[Document text]
★ ★ ★
Who Won That Arizona Senate Race? What Day Is It?

PHOENIX — At first, the Republican looked like she could win Arizona’s Senate race by a razor-thin margin. Then the Green Party emerged as a potential spoiler, even though its candidate had dropped out of the race. Now the Democrat has taken the lead.

Confused yet? The battle for the seat being vacated by Sen. Jeff Flake, the Republican ridiculed time and again by President Trump, is just getting started. Arizona’s election officials say it could take days for a winner to emerge as they steadily count hundreds of thousands of ballots after a surge in turnout around the state.

Mr. Trump is weighing in, claiming without offering proof that corruption is tainting the race. The chairman of the Arizona Republican Party is accusing the top election official in Phoenix of voter fraud, prompting angry rebuttals from Democrats who seem to be clawing back in a Republican bastion.

“Welcome to the new Arizona,” said Joseph Garcia, the director of the Latino Public Policy Center at Arizona State University. “We’re slowly shifting from a red conservative state to a blue progressive state. Will this process be smooth at every turn? No way.”

In a state that is home to conservative icons like Joe Arpaio and Jan Brewer, the power struggle is revealing one potential path forward for Democrats fighting to win elections in a state where they haven’t won an open Senate seat since 1976: embrace the center.

[Here’s a look at how close the results are in Arizona, Georgia and Florida]

Kyrsten Sinema, 42, the Democrat in the race, started out as a liberal but moved hard to the middle after winning a seat in the House of Representatives in 2012. She drew attention for staking out relatively conservative positions on various issues, sometimes siding with Mr. Trump and other Republicans.

Some liberal Democrats were left aghast by such positioning, but it seems to be working for Ms. Sinema, who is currently ahead of her rival by about 20,000 votes. About 150,000 voters who cast ballots for Gov. Doug Ducey, a Republican who sailed to re-election this week, also voted for Ms. Sinema, tallies show, suggesting that her strategy of appealing to moderate Republicans and independent voters may be working.
★ ★ ★
[Items from a data source]
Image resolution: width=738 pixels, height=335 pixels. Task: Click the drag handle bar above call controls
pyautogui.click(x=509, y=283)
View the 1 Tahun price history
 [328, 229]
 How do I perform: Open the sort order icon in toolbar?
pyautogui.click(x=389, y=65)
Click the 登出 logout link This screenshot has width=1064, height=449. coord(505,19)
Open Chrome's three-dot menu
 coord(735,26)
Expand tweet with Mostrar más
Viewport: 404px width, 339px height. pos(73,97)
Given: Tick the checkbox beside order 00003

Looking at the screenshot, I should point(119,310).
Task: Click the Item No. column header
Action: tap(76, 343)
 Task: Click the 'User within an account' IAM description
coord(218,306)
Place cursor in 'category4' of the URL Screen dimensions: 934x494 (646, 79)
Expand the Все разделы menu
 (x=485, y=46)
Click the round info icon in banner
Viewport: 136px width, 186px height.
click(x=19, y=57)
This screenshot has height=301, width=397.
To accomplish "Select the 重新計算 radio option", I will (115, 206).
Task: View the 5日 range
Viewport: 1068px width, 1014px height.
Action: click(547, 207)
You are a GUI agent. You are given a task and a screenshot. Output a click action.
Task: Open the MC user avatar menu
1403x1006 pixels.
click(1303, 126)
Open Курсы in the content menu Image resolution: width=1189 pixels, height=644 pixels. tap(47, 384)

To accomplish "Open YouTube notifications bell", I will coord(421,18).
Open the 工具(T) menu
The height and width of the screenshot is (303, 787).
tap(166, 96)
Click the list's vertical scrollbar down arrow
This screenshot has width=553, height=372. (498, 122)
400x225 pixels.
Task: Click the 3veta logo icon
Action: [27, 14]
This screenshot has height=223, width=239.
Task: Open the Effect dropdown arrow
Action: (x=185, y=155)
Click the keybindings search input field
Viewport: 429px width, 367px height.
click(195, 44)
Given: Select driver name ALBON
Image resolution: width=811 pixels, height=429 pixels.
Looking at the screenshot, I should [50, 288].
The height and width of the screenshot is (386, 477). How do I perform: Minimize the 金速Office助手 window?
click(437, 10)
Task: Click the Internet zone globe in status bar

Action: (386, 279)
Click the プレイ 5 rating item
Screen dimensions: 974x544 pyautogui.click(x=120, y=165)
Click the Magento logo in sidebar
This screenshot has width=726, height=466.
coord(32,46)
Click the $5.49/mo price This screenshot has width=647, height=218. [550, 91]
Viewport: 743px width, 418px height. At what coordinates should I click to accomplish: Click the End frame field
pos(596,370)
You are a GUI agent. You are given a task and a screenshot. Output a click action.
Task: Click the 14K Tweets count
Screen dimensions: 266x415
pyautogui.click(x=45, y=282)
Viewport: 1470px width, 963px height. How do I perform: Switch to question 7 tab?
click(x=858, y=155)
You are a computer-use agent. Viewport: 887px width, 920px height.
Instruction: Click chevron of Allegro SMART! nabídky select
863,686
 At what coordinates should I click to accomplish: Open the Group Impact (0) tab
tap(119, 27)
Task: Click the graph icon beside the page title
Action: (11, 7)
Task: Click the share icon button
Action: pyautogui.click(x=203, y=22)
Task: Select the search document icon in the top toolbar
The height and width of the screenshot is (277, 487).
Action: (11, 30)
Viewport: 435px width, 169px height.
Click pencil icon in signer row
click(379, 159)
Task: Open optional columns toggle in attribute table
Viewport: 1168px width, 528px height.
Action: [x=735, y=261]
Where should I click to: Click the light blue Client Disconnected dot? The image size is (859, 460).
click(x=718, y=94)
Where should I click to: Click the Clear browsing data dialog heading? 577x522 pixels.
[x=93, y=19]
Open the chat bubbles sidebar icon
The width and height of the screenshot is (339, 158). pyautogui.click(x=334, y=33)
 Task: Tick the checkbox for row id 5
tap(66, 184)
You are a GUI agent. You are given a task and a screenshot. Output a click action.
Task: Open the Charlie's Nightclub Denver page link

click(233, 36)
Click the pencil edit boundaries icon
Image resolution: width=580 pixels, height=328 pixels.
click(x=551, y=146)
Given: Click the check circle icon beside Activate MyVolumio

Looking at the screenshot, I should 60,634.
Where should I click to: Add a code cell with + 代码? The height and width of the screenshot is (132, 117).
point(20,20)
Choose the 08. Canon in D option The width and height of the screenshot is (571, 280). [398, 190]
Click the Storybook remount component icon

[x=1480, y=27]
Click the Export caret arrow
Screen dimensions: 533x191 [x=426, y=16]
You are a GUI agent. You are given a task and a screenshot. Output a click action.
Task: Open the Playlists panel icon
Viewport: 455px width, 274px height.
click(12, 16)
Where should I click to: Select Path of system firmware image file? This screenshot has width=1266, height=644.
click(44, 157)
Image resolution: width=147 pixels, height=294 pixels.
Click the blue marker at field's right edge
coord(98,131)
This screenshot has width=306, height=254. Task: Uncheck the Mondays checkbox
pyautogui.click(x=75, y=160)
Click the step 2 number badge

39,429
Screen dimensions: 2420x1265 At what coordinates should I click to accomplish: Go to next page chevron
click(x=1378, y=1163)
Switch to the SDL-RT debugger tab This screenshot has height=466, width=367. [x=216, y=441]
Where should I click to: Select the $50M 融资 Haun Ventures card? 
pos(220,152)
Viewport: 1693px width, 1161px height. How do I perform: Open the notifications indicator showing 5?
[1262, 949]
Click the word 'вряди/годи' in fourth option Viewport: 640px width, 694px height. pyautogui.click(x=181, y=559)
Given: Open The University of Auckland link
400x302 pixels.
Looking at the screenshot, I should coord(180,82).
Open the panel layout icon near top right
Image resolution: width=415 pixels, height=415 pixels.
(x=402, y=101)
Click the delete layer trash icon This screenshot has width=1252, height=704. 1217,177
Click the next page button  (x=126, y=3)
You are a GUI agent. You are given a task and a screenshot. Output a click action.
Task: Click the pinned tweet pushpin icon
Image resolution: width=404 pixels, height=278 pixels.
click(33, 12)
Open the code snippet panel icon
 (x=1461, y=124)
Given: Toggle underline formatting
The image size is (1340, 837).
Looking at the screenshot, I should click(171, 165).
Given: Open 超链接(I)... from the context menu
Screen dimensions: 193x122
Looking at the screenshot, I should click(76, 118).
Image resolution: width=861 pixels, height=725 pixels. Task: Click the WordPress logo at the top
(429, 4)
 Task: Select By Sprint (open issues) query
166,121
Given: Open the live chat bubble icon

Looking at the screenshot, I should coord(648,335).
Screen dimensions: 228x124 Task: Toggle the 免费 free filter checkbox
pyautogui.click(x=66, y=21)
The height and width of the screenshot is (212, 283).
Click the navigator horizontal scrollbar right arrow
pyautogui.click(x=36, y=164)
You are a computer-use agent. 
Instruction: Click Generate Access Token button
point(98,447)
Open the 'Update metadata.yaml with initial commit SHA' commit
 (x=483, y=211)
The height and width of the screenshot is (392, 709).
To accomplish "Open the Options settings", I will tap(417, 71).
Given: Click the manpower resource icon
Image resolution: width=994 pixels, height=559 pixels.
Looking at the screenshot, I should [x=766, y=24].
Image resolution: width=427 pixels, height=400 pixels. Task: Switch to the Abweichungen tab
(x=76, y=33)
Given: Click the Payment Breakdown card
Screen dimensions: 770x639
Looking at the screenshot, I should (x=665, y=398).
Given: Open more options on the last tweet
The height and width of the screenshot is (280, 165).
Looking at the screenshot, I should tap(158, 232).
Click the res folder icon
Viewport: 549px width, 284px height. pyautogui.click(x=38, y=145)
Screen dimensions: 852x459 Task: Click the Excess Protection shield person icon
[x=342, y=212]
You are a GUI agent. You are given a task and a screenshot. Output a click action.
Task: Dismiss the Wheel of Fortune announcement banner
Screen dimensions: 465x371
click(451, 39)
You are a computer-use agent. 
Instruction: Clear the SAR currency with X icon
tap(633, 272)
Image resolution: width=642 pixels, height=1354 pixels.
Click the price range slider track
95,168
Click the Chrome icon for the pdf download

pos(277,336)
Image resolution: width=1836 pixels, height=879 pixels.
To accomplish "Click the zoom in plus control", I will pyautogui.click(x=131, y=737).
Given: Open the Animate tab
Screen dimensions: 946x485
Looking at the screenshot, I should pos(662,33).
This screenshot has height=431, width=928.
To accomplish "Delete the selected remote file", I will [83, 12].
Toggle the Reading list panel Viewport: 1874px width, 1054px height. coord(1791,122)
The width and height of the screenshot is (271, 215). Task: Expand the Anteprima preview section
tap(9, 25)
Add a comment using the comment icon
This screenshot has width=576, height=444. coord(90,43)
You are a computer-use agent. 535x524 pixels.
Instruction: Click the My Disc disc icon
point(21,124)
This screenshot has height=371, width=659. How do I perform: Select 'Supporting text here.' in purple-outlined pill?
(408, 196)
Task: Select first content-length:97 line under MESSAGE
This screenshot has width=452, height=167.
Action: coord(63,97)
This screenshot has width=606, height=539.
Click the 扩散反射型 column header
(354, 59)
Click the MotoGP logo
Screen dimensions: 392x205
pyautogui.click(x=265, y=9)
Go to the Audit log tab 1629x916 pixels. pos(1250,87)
★ ★ ★
[Given request]
In the Arizona Senate race article, copy the part that opens with the words containing "Kyrsten Sinema, 42, the" and closes with "and other Republicans.", substituting "moderate" for "relatively conservative".

[The reply]
Kyrsten Sinema, 42, the Democrat in the race, started out as a liberal but moved hard to the middle after winning a seat in the House of Representatives in 2012. She drew attention for staking out moderate positions on various issues, sometimes siding with Mr. Trump and other Republicans.